[
https://issues.apache.org/jira/browse/CASSANDRA-6694?page=com.atlassian.jira.plugin.system.issuetabpanels:comment-tabpanel&focusedCommentId=13972524#comment-13972524
]
Benedict commented on CASSANDRA-6694:
-------------------------------------
So, on the whole I really don't perceive this approach as better: there's a
great deal of code duplication now (set to get worse still when you finish the
refactor for DecoratedKey), between each of the correspondingly named cell
implementations. Personally I think the Impl approach is neater as a result of
avoiding that (this may be more pronounced if we decide to optimise equals() is
you suggested). That said, if this moves us forwards I can live with it, if you
can address point 1 below.
There are a few problems though:
# I am *very* opposed to a public setPeer() method. This is a deal breaker for
me - but it can be avoided with a bit more refactoring.
# Your optimised updateDigest function is actually much slower than the old
implementation for all but the smallest values: an optimised version needs to
batch the contents into an array (stored in a ThreadLocal) and call
updateDigest with the array, unless the total size is very small (there's a
crossover point on my laptop of about 12 bytes, under which it's faster to call
update(byte)).

◆ SET EXERCISE:
Write the next part of the CASSANDRA-6694 review comment, picking up after its final sentence.

◆ COLLECTED DATA:

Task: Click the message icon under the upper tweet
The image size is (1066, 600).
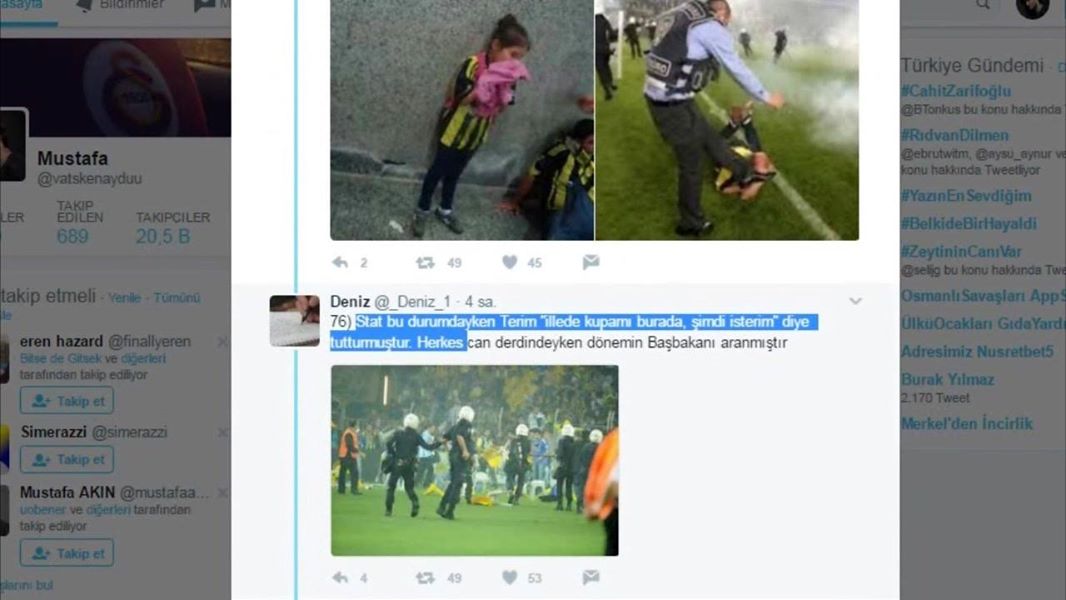Action: pos(591,262)
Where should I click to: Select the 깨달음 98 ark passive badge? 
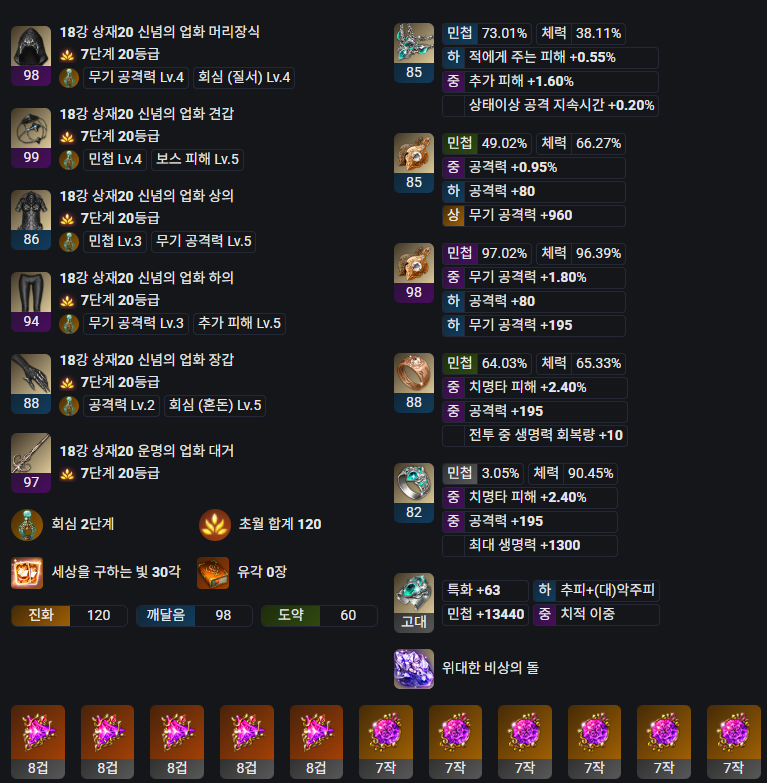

◆ WRITTEN RESPONSE:
# AbstractNativeCell.getBytes actually calls setBytes
# excessHeapSize... should be unsharedHeapSize...
# There should be no hashCode method in Buffer\*Cell - I removed these for a
reason. Because we can have a Cell that is a CellName, and vice-versa, using a
Cell as a key for a map is likely dangerous. Since we don't do it anywhere,
it's safe to simply remove the methods.
There may be other minor issues, I'll hold off giving it a formal review until
we decide the direction we're going. To respond to a few of your comments:
bq. CounterUpdateCell interface is missing as well as NativeCounterUpdateCell
implementation to match it.
There shouldn't be one for the time being - we can never construct one.
bq. CounterUpdateCell should be BufferCounterUpdateCell as it extends BufferCell
Same reason - it doesn't exist as either or, so I made a conscious decision to
leave it as a CounterUpdateCell: the fact that it extends BufferCell is kind of
unimportant. It's purpose is somewhat different, and I think it is better left
named CounterUpdateCell, as that is its purpose (to carry a counter update as
far as the memtable, and no further).
bq. Impl classes extends another Impl classes which doesn't make much sense as
all of the methods are static.
This brings in the namespace of the extended class' static methods, which is
useful.
bq. When taken out of context like that it doesn't really make sense but what I
meant, there are situation where we don't really need to get BB from the
CellName but can transfer bytes directly (especially for the native cell
implementations).
Sure, but again: scope of ticket, and care needs to be taken when doing this
(e.g. your updateDigest modifications)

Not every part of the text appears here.